Lewandowski i Brzęczek uspokajają, ale smród pozostał

Mimo całkiem sprawnego wyjaśnienia kontrowersyjnej sprawy pozostaje kilka pytań. Dobrą tezę postawił podczas swojej wypowiedzi dla Kanału Sportowego trener Henryk Kasperczak. Stwierdził tam, że w przypadku kontuzji Lewandowski po prostu nie powinien grać. I faktycznie wydaje się, że w przypadku poważnych problemów drużyny w trakcie spotkania najlepiej byłoby, jakby nasz kapitan wszedł po prostu na ostatnie kilkanaście minut.

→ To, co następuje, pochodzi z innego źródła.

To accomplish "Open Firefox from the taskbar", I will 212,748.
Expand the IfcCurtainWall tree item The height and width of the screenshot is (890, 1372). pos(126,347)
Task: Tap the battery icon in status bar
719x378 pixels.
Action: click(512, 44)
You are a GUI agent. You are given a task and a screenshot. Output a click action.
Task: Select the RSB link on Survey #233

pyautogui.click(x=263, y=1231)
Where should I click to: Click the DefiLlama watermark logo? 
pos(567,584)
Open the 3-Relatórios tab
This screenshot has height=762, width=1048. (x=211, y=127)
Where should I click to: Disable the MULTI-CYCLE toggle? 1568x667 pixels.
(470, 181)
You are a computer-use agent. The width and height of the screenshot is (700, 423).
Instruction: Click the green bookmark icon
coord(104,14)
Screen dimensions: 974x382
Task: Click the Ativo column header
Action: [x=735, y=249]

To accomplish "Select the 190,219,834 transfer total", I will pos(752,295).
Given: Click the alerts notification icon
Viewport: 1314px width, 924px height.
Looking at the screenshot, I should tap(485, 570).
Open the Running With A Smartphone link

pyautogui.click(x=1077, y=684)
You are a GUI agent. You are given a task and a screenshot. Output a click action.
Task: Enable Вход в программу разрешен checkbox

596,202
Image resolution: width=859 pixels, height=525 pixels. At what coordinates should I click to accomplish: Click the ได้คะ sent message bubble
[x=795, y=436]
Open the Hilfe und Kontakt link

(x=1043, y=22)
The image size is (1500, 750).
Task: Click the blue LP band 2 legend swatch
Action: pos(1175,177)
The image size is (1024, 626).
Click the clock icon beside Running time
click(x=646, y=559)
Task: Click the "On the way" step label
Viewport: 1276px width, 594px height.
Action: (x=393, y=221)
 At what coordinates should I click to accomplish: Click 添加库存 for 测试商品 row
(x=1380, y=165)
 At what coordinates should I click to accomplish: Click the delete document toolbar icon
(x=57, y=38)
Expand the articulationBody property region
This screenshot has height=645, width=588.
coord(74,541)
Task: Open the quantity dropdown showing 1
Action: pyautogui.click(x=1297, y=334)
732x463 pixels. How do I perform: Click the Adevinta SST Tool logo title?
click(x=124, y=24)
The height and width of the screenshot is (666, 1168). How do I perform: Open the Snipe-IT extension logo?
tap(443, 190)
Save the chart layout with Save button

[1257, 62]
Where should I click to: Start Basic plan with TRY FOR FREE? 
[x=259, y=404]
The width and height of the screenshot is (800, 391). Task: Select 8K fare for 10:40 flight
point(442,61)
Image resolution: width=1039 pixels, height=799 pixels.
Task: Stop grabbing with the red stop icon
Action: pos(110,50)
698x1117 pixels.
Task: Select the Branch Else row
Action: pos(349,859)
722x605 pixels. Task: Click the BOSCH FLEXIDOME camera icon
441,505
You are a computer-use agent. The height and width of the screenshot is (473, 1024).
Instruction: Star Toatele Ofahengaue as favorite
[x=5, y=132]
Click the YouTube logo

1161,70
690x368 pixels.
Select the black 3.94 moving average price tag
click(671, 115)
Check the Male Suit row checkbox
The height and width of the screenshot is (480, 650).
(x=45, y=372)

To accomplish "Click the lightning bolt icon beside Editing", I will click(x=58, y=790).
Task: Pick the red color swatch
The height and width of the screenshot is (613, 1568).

Poza tym w ostatnim czasie pojawił się dziwny natłok podejrzanych „zbiegów okoliczności”. Najpierw Lewandowski zaczął częściej zasiadać na ławce pod pretekstem oszczędzania sił. To wydaje się na pierwszy rzut oka zupełnie logiczne – Bayern gra bardzo intensywnie, a poza tym Polak występuje praktycznie w każdym meczu. Potem nastąpiła ta niefortunna wypowiedź (lub jej brak) po meczu z Włochami. Następnie, jak to stwierdził Krzysztof Stanowski podczas pomeczowego „Hejtparku”, Lewandowski zupełnie nie postarał się o starcie niefortunnego wrażenia. A teraz dziwna sytuacja podczas spotkania z Holendrami. Zastanawiające jest to, że „RL9” musiał zejść z boiska akurat wtedy, gdy wokół jego ekspresji boiskowej wybuchła gigantyczna afera.

Zaskakujący jest też fakt, że żaden dobrze poinformowany dziennikarz nic nie wiedział o możliwości tak poważnej roszady taktycznej podczas meczu. Wszystko stało się zupełnie nagle. Inny obserwator może też zauważyć, że w obecnych czasach ustalenie wersji danego wydarzenia przed pomeczową konferencją prasową nie jest większym problemem. Przykładem może być spotkanie Manchester City–Chelsea z 2019 roku, w trakcie którego zejścia z boiska odmówił Kepa Arrizabalaga. Wściekły Maurizio Sarri chciał wówczas zejść z murawy, a podczas pomeczowej rozmowy z mediami jego tłumaczenia były zupełnie odmienne od zachowania na boisku. Od razu pachniało ręką specjalistów od wizerunku. Kto wie, czy w tym przypadku meczu Polaków dobrze wyszkolony dział PR PZPN-u również nie przyłożył ręki do gaszenia ogniska.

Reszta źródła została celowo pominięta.